• _Task to carry out_
From the line with "粤ICP备13007034号 (187, 1418)" through the final line below, restate each line word for word and return nothing else.

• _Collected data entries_
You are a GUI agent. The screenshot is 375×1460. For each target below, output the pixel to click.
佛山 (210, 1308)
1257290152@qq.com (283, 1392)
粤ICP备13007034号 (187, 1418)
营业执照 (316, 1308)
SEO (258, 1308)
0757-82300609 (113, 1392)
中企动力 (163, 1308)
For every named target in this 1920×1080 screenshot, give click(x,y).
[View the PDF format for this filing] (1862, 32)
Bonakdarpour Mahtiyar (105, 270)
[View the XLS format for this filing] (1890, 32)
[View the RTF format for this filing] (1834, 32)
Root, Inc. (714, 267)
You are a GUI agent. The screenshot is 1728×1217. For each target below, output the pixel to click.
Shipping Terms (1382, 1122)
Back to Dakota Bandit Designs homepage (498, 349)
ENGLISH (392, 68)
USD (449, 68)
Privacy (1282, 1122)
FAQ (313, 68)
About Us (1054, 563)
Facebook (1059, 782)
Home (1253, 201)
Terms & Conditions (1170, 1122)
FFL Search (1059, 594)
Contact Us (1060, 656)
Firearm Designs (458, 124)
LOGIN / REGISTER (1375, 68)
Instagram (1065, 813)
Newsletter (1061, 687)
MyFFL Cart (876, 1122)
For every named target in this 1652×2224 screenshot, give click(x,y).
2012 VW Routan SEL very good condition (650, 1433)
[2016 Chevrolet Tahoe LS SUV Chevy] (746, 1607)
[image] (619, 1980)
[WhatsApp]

• _Response to this task_
粤ICP备13007034号 (187, 1418)
营业执照 (316, 1308)
SEO (258, 1308)
0757-82300609 (113, 1392)
中企动力 (163, 1308)
For every named target in this 1920×1080 screenshot, give click(x,y).
[View the PDF format for this filing] (1862, 32)
Bonakdarpour Mahtiyar (105, 270)
[View the XLS format for this filing] (1890, 32)
[View the RTF format for this filing] (1834, 32)
Root, Inc. (714, 267)
You are a GUI agent. The screenshot is 1728×1217. For each target below, output the pixel to click.
Shipping Terms (1382, 1122)
Back to Dakota Bandit Designs homepage (498, 349)
ENGLISH (392, 68)
USD (449, 68)
Privacy (1282, 1122)
FAQ (313, 68)
About Us (1054, 563)
Facebook (1059, 782)
Home (1253, 201)
Terms & Conditions (1170, 1122)
FFL Search (1059, 594)
Contact Us (1060, 656)
Firearm Designs (458, 124)
LOGIN / REGISTER (1375, 68)
Instagram (1065, 813)
Newsletter (1061, 687)
MyFFL Cart (876, 1122)
For every named target in this 1652×2224 screenshot, give click(x,y).
2012 VW Routan SEL very good condition (650, 1433)
[2016 Chevrolet Tahoe LS SUV Chevy] (746, 1607)
[image] (619, 1980)
[WhatsApp]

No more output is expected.